PROBLEM TO SOLVE
The lines to extract begin at the one containing "Viewport: 903px width, 637px height." and run to the end of the listing; set them down exactly and alone.

RECORDS FOR THE TASK
####

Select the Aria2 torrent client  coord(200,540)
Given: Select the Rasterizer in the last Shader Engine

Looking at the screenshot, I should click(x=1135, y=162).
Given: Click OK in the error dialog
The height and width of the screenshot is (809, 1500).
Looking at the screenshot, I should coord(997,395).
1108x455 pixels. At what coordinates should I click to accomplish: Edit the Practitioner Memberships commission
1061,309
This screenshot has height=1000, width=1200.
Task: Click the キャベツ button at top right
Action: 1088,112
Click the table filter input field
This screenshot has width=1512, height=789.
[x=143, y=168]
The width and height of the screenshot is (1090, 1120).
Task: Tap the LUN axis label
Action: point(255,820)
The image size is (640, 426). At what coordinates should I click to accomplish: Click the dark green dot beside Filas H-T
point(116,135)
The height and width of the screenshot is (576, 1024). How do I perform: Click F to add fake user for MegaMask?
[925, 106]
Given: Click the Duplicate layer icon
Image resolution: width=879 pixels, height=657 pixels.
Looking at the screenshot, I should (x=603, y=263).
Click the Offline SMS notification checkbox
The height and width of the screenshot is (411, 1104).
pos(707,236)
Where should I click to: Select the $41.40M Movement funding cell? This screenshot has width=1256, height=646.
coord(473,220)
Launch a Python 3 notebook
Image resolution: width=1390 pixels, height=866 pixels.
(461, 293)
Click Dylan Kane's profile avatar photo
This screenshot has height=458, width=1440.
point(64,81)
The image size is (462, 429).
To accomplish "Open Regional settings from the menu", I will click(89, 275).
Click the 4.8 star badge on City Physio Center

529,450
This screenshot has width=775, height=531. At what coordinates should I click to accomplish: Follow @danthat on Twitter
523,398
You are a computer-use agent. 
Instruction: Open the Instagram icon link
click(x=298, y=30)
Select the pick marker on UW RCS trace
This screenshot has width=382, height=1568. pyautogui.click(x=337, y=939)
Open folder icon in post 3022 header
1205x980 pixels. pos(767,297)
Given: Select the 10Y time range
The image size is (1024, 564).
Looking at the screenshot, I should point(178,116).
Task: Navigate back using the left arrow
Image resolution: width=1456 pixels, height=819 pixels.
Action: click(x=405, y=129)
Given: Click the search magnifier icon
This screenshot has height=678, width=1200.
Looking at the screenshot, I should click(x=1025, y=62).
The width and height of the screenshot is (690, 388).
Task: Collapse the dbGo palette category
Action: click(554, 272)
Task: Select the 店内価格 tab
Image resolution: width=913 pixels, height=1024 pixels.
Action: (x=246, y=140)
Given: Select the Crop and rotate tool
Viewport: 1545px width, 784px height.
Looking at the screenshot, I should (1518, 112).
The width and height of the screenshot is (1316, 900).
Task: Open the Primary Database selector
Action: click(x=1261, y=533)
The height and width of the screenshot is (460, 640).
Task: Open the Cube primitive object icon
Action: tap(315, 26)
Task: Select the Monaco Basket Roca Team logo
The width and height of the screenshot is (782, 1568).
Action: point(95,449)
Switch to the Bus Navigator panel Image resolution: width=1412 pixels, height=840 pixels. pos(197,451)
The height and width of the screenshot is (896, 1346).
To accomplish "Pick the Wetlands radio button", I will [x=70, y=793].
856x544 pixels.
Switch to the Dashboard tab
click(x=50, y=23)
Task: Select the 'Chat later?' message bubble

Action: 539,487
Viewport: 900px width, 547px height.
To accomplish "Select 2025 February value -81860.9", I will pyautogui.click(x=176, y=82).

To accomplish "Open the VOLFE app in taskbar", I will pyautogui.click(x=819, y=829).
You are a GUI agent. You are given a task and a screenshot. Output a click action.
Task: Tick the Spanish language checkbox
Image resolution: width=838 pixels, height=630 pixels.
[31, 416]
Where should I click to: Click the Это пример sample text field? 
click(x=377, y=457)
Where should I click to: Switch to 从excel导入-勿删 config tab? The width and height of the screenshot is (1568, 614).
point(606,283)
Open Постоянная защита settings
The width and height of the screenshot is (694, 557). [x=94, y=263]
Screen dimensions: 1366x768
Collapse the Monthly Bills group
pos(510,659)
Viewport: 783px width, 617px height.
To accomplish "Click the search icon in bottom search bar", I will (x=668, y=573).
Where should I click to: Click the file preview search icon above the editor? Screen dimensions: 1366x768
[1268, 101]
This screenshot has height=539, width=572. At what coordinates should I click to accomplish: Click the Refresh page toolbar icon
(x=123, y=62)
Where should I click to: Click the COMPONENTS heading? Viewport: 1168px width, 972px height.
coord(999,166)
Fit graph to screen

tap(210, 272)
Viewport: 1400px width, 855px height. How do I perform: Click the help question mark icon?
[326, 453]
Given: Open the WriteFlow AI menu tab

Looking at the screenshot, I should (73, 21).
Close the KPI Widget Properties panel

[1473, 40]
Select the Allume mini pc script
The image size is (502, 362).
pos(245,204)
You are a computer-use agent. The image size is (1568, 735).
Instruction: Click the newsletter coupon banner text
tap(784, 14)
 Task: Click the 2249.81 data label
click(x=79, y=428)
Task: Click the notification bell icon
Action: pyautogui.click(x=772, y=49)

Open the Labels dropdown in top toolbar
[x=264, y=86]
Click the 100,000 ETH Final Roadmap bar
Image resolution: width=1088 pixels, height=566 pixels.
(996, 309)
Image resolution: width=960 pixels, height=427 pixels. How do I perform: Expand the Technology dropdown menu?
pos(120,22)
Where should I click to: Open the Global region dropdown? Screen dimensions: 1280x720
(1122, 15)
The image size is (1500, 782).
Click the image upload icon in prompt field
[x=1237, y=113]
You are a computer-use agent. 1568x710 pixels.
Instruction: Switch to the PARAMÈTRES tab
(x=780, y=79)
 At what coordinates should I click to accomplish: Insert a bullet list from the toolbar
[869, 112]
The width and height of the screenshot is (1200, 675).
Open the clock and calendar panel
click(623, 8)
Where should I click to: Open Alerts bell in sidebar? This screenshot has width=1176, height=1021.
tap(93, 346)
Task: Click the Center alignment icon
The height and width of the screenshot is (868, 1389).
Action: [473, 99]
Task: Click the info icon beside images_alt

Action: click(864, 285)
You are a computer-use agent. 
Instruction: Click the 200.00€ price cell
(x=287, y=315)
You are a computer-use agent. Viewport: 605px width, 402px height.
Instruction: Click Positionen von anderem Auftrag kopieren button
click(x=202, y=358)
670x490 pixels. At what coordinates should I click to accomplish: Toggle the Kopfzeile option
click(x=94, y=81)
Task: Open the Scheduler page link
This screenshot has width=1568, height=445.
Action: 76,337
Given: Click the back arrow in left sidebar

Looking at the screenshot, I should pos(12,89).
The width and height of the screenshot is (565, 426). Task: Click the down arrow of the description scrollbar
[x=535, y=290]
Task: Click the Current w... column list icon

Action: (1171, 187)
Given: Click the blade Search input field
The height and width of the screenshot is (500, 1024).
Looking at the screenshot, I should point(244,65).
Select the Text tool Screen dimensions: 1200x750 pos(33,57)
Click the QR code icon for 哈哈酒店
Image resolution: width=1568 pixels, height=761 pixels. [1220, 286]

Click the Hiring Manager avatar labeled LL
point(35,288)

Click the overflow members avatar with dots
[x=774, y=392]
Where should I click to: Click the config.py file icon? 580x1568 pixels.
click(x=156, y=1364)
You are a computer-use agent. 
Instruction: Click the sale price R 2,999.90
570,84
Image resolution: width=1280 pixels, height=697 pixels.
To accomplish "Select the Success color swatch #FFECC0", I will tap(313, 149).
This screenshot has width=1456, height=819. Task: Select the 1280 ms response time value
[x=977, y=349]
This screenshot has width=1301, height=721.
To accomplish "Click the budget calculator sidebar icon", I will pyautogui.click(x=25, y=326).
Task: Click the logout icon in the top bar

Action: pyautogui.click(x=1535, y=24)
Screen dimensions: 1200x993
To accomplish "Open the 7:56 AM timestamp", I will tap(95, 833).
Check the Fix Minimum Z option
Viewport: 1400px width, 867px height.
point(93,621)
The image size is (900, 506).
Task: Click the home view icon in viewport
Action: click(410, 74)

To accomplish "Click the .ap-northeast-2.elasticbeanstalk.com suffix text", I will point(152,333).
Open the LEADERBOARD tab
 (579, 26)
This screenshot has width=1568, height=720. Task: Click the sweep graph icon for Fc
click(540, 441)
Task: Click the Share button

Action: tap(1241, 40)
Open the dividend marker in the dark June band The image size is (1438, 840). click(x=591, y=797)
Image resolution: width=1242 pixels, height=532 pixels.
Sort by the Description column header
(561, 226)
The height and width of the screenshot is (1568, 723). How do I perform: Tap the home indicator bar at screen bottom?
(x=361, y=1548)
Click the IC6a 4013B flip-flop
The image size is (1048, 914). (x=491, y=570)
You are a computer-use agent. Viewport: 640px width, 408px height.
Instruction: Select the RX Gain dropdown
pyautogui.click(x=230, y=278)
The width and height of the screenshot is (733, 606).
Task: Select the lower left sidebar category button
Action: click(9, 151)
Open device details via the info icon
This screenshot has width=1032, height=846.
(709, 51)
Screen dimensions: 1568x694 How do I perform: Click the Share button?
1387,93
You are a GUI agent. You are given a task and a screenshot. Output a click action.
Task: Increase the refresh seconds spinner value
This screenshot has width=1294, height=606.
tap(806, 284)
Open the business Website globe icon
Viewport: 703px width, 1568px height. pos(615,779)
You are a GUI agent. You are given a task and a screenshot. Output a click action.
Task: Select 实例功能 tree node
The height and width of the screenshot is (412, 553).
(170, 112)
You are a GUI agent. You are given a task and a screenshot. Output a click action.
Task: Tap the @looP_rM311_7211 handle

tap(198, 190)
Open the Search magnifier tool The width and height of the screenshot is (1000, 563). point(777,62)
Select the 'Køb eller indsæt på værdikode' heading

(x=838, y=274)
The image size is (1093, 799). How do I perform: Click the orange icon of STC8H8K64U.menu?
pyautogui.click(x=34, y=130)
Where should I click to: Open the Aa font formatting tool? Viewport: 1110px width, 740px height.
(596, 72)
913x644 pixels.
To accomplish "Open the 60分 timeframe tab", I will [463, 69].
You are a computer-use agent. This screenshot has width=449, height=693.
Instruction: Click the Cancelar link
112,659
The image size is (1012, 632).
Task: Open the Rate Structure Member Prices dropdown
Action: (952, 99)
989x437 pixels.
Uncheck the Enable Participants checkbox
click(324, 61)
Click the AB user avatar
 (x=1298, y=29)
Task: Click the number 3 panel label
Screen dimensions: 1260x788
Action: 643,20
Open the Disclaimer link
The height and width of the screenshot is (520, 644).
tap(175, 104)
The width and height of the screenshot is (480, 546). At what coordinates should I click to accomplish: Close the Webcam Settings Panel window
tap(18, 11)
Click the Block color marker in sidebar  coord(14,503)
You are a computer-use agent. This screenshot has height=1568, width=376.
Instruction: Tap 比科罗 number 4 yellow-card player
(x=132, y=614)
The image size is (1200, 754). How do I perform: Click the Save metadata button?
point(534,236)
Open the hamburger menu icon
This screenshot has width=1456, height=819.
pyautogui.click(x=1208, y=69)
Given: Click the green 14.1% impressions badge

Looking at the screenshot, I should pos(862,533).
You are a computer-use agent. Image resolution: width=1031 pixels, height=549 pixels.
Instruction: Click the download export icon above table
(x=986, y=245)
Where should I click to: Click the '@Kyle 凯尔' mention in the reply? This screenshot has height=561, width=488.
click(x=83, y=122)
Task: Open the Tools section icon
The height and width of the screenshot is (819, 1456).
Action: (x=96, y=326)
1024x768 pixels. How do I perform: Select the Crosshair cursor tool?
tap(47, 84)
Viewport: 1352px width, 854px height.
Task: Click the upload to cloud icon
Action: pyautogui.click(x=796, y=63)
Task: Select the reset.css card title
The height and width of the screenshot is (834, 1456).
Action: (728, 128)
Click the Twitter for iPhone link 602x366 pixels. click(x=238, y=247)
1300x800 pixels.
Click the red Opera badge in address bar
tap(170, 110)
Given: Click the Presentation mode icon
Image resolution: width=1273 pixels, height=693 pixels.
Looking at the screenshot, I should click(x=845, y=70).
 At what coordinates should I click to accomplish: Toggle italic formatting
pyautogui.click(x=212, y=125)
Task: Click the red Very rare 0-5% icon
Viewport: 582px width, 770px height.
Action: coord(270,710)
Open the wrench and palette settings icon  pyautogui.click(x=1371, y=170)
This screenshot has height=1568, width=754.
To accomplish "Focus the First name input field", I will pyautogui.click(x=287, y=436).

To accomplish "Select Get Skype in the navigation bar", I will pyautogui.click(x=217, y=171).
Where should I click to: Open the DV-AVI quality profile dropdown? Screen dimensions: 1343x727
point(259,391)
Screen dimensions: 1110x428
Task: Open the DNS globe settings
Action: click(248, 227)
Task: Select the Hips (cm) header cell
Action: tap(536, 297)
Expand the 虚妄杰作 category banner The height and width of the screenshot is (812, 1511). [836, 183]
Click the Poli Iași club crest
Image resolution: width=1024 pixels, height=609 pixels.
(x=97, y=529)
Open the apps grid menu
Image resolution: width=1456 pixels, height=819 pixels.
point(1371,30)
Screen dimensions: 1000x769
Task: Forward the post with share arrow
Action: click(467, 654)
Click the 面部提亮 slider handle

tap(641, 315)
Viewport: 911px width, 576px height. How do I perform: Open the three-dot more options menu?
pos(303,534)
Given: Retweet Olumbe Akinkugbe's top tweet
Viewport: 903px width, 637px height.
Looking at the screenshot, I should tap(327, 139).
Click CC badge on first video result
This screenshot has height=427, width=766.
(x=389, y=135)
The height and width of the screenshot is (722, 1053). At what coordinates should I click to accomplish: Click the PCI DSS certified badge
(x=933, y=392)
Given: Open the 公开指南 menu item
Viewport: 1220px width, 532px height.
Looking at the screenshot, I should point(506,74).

####

SOLUTION
Viewport: 903px width, 637px height.
Looking at the screenshot, I should tap(327, 139).
Click CC badge on first video result
This screenshot has height=427, width=766.
(x=389, y=135)
The height and width of the screenshot is (722, 1053). At what coordinates should I click to accomplish: Click the PCI DSS certified badge
(x=933, y=392)
Given: Open the 公开指南 menu item
Viewport: 1220px width, 532px height.
Looking at the screenshot, I should point(506,74).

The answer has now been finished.